Bref, il faisait chaud.

***

Donc la course. Cours-je? Non. Erre-je? Peut-être. Mais suis-je éveillé ou dors-je? Suis-je immobile ou me meus-je? Car il semble que ce soit la grosse mode ces temps-ci. Même à La Voix de l'Est, milieu de vie dynamique s'il en est, il ne se passe pas une semaine sans que j'entende «pis, tu cours-tu?» lancé candidement par un collègue zélé à un autre collègue un peu moins zélé.

Puis, avec du coeur au ventre, ils sont une dizaine à aller s'éreinter, bras dessus et espadrille dessous, dans les environs du parc Victoria, le midi, le temps de quelques kilomètres bien sentis. Encore plus étonnant, il y a là des gens de la salle de nouvelles, mais aussi des conseillers publicitaires, des infographistes, des cadres et même, oserais-je le dire, des gens de la comptabilité, êtres par nature froids et calculateurs. Comme quoi devant ce grand ennemi qu'est l'embonpoint, le journal est enfin uni. Une fois n'est pas coutume.

C'est une activité que je respecte au plus haut point. Vous aurez deviné que je n'y participe pas. Non, ce n'est pas par snobisme. Ni par paresse (je fais du spinning, l'avez-vous déjà oublié?). OK, un peu par paresse. Mais ce n'est pas la raison principale. C'est que je suis un homme occupé, moi, môssieu.

En fait, c'est surtout que je trouve que courir le midi cadre plus ou moins bien avec mon horaire. Entre le dîner, les rendez-vous téléphoniques, les audiences en cour, la traque de chiens errants, les épanchements à la commission scolaire et toute autre tâche connexe, ça se place mal.

J'ai renoncé à pédaler systématiquement le midi ou le soir pour la même raison, parce que je ne sais jamais vraiment si mon horaire me permettra d'y aller.
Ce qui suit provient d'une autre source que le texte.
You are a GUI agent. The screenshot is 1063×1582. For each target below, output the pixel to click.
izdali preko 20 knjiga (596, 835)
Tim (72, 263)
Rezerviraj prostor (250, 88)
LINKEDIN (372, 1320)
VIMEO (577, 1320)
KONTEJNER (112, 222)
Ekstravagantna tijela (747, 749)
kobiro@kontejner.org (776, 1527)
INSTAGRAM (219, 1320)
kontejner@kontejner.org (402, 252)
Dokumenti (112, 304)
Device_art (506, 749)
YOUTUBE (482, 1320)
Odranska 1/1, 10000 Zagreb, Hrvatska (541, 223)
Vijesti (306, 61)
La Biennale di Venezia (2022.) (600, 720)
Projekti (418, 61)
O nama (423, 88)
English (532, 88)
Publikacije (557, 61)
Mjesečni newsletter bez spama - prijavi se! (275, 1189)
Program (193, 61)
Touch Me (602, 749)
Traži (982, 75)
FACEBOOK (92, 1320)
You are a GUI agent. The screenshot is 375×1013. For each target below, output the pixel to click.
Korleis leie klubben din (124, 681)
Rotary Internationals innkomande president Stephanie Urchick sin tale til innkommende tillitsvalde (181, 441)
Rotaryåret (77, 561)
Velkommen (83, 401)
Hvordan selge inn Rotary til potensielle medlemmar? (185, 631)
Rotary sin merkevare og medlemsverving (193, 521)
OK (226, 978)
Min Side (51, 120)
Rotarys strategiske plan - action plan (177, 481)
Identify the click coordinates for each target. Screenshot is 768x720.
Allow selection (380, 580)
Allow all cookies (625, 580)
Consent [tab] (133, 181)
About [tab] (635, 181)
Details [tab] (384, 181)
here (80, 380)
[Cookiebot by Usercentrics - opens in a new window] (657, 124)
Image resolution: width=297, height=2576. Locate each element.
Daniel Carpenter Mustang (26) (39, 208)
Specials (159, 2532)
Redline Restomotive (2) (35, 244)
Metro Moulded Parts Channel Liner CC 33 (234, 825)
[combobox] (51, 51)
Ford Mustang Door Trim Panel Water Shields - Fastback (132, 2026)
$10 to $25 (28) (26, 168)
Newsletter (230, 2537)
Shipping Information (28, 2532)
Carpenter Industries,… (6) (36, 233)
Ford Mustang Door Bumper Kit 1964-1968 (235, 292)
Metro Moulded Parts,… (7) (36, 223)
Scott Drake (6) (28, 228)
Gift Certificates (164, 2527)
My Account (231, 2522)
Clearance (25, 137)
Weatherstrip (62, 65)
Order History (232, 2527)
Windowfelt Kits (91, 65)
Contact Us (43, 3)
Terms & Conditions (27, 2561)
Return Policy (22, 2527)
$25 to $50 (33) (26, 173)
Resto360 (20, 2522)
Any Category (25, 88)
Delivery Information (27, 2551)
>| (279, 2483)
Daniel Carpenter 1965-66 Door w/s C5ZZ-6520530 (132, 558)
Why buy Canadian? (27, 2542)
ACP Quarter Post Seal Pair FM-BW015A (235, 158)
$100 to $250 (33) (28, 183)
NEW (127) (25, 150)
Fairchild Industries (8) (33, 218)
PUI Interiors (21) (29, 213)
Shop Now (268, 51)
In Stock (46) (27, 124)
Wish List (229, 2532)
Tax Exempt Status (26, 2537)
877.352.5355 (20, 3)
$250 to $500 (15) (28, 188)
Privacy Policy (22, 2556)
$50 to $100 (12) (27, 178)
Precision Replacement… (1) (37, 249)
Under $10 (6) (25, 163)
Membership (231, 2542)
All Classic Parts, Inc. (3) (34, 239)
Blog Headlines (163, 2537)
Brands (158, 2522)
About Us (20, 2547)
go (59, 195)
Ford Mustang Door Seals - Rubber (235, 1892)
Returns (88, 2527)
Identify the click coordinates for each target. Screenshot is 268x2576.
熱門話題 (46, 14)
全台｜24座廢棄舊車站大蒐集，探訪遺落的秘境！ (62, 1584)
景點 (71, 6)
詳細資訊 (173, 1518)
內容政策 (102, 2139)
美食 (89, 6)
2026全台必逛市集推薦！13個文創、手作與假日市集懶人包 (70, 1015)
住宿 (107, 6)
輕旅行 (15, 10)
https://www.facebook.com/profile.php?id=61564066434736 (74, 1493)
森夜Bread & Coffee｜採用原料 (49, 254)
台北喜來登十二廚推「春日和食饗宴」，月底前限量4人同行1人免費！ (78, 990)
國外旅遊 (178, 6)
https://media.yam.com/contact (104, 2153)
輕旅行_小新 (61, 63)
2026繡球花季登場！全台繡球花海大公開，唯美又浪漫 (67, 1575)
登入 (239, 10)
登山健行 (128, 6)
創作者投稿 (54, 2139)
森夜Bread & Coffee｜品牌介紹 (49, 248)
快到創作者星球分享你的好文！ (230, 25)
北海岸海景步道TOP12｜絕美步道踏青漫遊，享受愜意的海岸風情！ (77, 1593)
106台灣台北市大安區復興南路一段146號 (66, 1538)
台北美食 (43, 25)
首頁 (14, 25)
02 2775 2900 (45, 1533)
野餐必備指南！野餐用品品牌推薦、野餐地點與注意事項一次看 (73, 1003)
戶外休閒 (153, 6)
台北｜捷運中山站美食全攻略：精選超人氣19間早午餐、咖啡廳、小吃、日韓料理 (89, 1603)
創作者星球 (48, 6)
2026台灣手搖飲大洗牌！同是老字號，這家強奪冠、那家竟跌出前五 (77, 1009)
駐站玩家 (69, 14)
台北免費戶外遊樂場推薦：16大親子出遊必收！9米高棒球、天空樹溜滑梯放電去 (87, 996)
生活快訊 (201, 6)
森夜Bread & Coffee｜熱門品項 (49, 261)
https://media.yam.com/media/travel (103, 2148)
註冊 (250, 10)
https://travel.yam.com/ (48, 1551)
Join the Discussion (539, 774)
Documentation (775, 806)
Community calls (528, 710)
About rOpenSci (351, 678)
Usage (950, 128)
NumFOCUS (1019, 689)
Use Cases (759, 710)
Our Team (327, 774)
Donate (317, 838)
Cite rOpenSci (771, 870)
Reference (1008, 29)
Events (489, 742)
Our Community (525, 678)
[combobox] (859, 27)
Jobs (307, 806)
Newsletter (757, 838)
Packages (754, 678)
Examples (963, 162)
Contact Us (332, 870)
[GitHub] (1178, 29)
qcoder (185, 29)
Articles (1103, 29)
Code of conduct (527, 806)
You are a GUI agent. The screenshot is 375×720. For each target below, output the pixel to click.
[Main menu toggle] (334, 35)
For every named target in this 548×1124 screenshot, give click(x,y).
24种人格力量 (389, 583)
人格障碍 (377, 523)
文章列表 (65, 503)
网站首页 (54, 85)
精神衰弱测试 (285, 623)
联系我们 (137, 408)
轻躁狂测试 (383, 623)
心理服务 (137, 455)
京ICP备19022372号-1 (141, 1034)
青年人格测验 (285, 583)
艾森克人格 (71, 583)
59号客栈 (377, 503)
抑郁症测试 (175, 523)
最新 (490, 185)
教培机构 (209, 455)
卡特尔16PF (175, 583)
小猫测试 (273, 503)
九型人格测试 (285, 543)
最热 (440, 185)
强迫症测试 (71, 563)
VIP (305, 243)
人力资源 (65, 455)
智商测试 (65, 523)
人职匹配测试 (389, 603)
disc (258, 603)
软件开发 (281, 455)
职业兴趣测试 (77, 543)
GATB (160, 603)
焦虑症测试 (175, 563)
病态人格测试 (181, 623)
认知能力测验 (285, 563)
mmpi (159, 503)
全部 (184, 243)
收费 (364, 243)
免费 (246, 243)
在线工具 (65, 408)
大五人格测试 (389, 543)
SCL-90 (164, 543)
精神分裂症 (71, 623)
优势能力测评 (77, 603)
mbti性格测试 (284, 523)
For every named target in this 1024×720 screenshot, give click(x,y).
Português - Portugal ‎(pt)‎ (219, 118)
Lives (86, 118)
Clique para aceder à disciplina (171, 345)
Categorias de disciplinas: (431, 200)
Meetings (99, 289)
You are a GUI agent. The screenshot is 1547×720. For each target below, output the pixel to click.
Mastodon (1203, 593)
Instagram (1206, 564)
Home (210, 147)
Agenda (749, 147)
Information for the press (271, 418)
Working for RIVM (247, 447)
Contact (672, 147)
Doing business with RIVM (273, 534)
C'est pourquoi je me rends au gym - autant que faire se peut - à 7h du matin. Comme ça, je suis sûr que l'actualité granbyenne ne fera pas obstacle à mon cours donné par Danièle Francis, elle-même un heureux mélange d'athlète et de photoreporter.

Quand même, je sens la déception dans la voix de mes collègues lorsqu'ils essuient un énième refus de ma part. Courir à côté de moi, ça les galvaniserait à coup sûr. Du moins pendant les premiers 100 mètres, soit jusqu'à ma première pause où, haletant, j'irai rendre l'âme sur un banc de parc.

Faut pas charrier non plus. J'ai jamais dit que j'étais en forme.

***

Quand je lis que des gens sont convaincus qu'ils deviendront malades si Hydro-Québec installe des compteurs électroniques sur leur maison, je me demande toujours s'ils sont conscients qu'il y a déjà des téléphones cellulaires, des ondes de télévision numérique, des micro-ondes...

Je ne suis pas certain que tout ça soit sans danger à long terme, mais une chose est sûre, on n'est pas morts et qui plus est, on en redemande.

Cela dit, je conçois que des gens deviendront effectivement malades si la société d'État installe ses compteurs du diable chez eux, tout simplement parce qu'ils sont convaincus qu'ils le deviendront. C'est l'effet placebo à l'envers.

L'histoire médicale est truffée de cas où des gens ont réussi à se guérir - ou à se tuer - par le seul pouvoir de leur cerveau. À ne pas négliger. On n'a pas fini d'apprendre tout ce qu'il peut faire, celui-là.

***

Au risque d'être limogé par mon rédacteur en chef rondellophile, je risque un commentaire: non, mais, on est-tu ben sans hockey?